Carl Lewis

Carl Lewis gilt allgemein als einer der größten Athleten aller Zeiten.

Lewis, der neun olympische Goldmedaillen sammelte, hob sich aus vielen Gründen von der Konkurrenz ab. Er dominierte in mehreren Disziplinen: im 100-Meter-Lauf, im 200-Meter-Lauf und im Weitsprung. Und er dominierte diese Disziplinen über lange Zeiträume und gewann vier Goldmedaillen in Folge im Weitsprung.

Die IAAF, der internationale Leichtathletik-Verband, ehrte Lewis als Weltsportler des Jahrhunderts.

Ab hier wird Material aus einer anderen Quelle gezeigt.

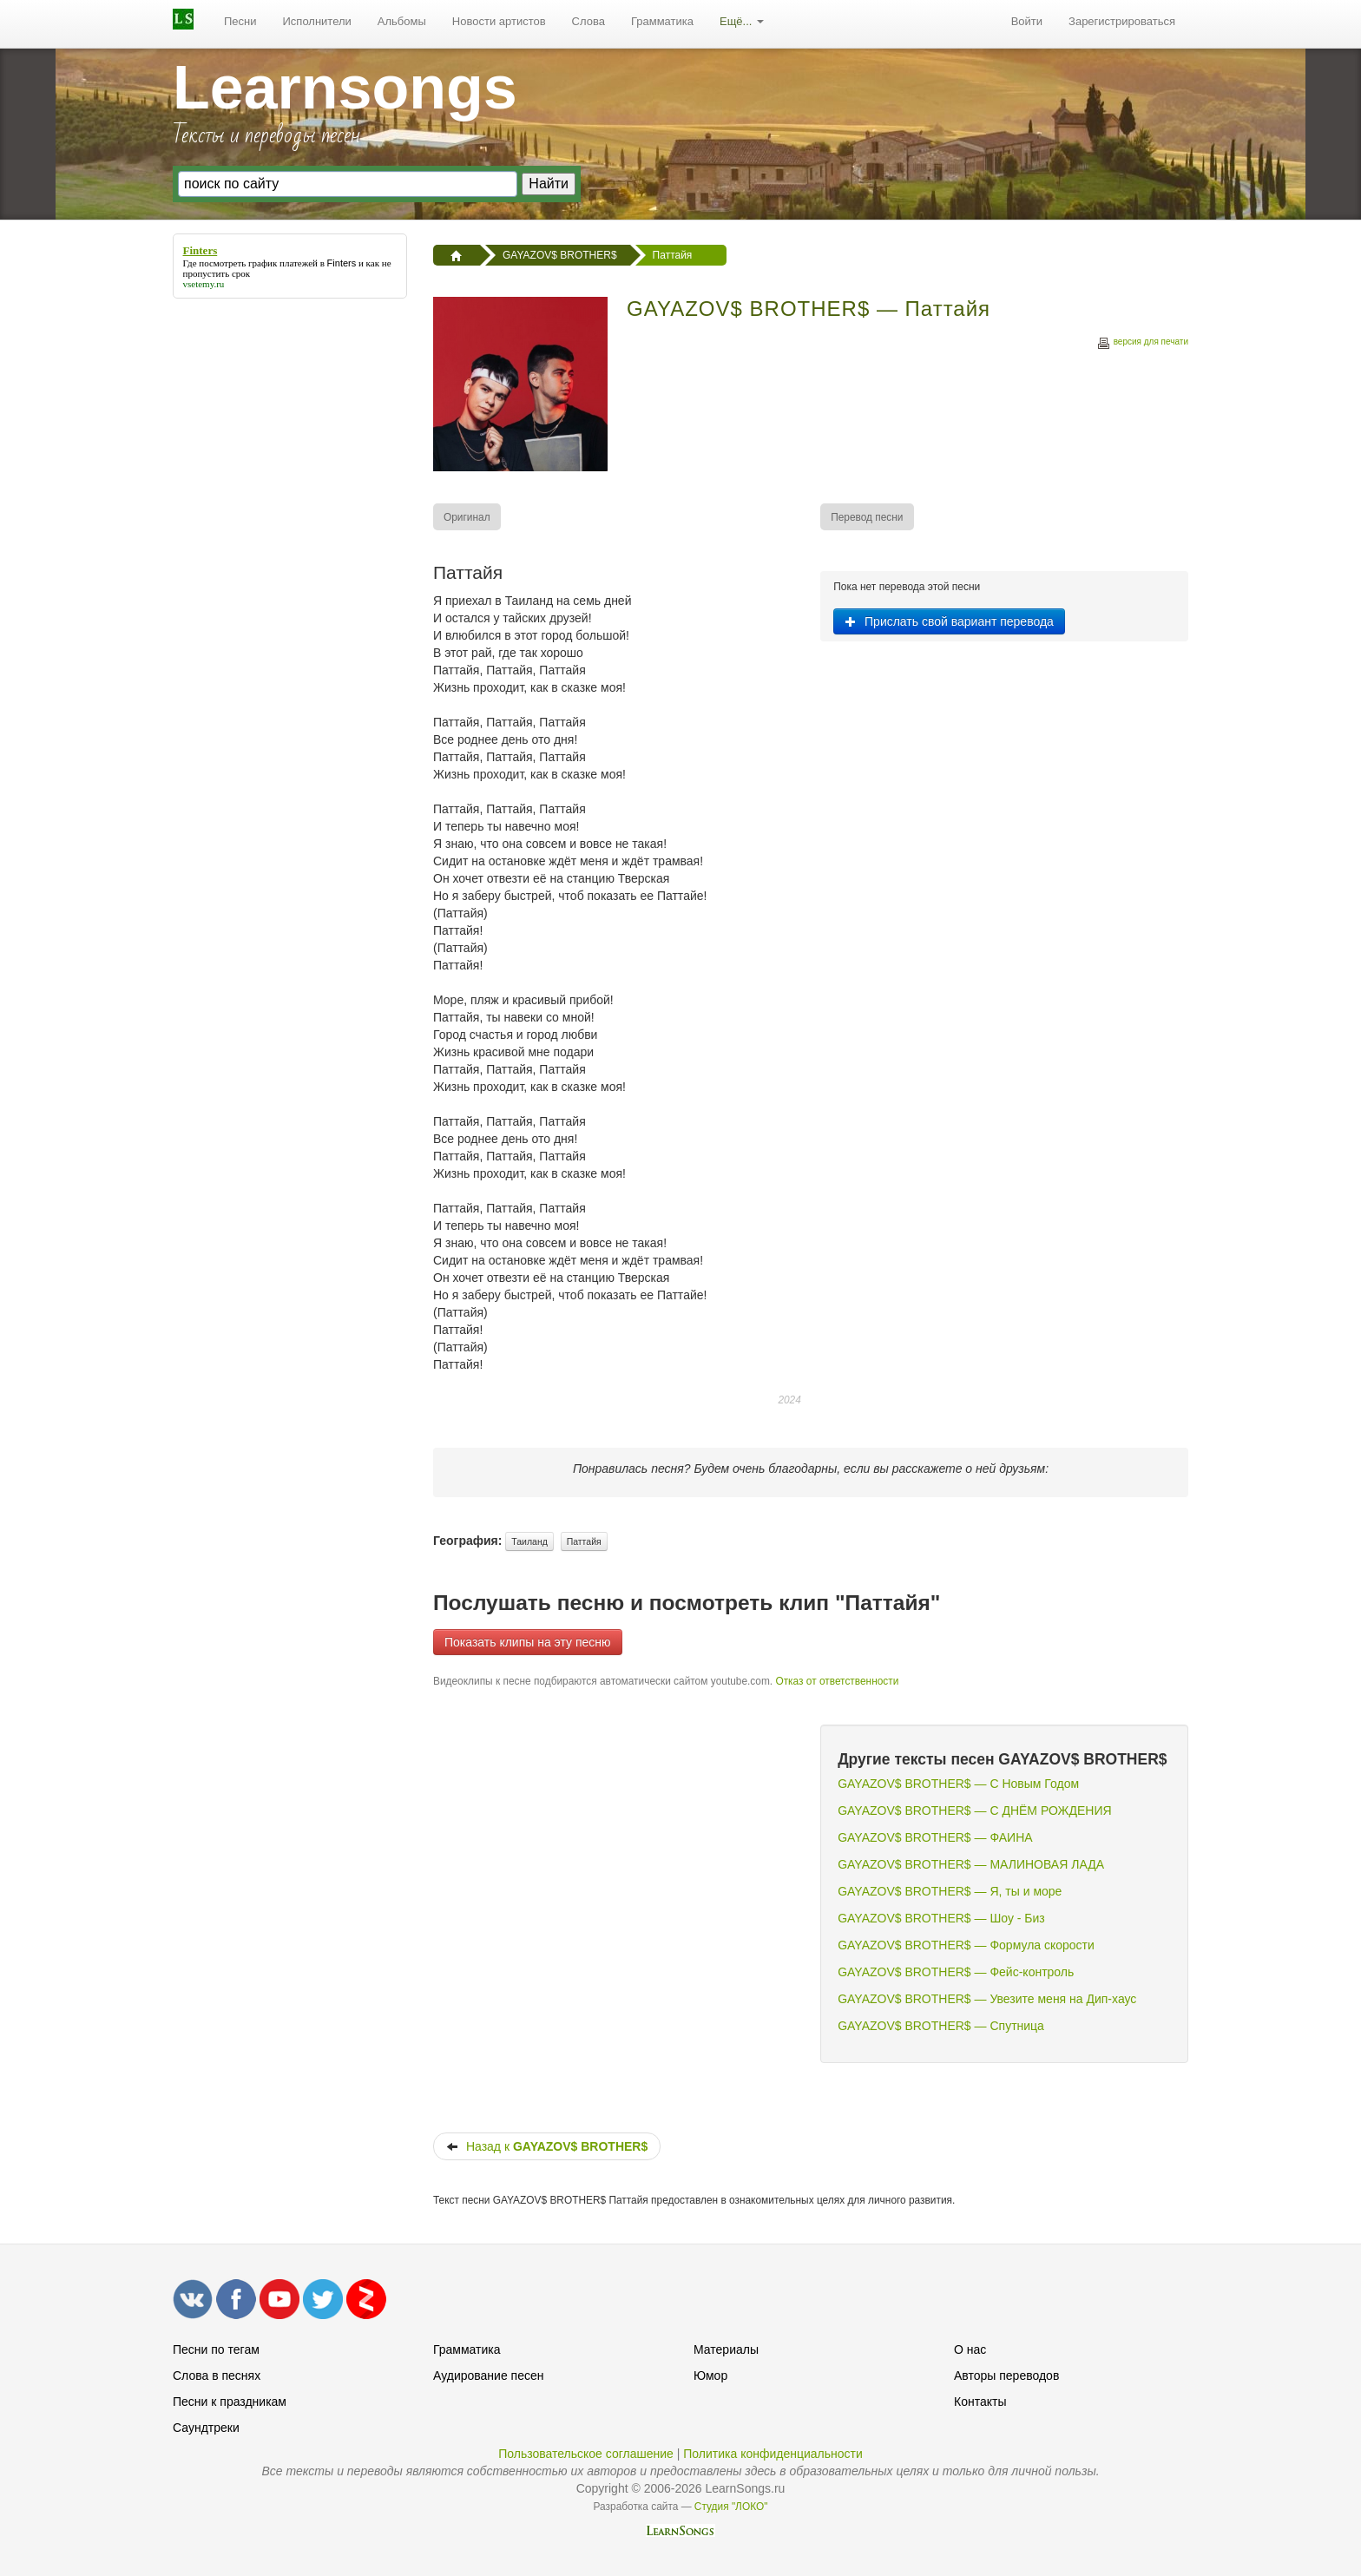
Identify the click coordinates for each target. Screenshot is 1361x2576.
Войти (1026, 21)
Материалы (726, 2349)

Das Internationale Olympische Komitee wählte ihn zum Sportsmann des Jahrhunderts. Sports Illustrated ernannte ihn zum Olympioniken des Jahrhunderts.

Die Auszeichnungen sind ebenso wie die Erfolge während Lewis‘ bemerkenswerter Karriere scheinbar endlos.

Der Sohn zweier Leichtathletik-Trainer etablierte sich schon in jungen Jahren als Spitzensportler. Er stellte den nationalen High-School-Rekord im Weitsprung auf und qualifizierte sich als Studienanfänger an der University of Houston im Weitsprung und mit der 4×100-Meter-Staffel für die Olympischen Spiele 1980 in Moskau.

Aufgrund des amerikanischen Boykotts musste Lewis vier weitere Jahre auf sein olympisches Debüt warten, doch bei den Spielen 1984 in Los Angeles sorgte er für Furore und erreichte die bemerkenswerte Ausbeute von vier Goldmedaillen von Jesse Owens bei den Olympischen Spielen 1936 in Berlin. Lewis holte Gold im 100- und 200-Meter-Lauf, im Weitsprung und mit der 4×100-Meter-Staffel. Die einzige Enttäuschung des amerikanischen Publikums kam im Weitsprung, wo Lewis seine Siegermarke von 28 Fuß bei seinem ersten Versuch aufstellte, bei seinem zweiten Versuch einen Fehlversuch beging und auf seine weiteren Versuche verzichtete, um sich für die kommenden Rennen auszuruhen, anstatt den langjährigen Weltrekord von Bob Beamon anzugreifen.

Bei den Olympischen Spielen 1988 in Seoul wurde Lewis zunächst Zweiter im 100-Meter-Lauf vor Ben Johnson, aber der Kanadier wurde Tage später positiv auf eine verbotene Substanz getestet und Lewis wurde die Goldmedaille überreicht. Er holte auch Gold im Weitsprung und Silber über 200 Meter, lief aber nicht in der 4×100-Meter-Staffel, nachdem seine Teamkollegen eine Übergabe zu Beginn des Rennens verpatzt hatten und ausschieden.

Lewis schaffte es nicht, sich in den 100- und 200-Meter-Läufen für die Olympischen Spiele 1992 in Barcelona zu qualifizieren, bewies aber dennoch, dass er Goldmedaillen-Material war, indem er den Weitsprung gewann und dann die 4×100-Meter-Staffel zu einem Weltrekord führte, der 16 Jahre lang Bestand haben sollte.

Bei den Olympischen Spielen 1996 in Atlanta holte Lewis erneut Gold im Weitsprung.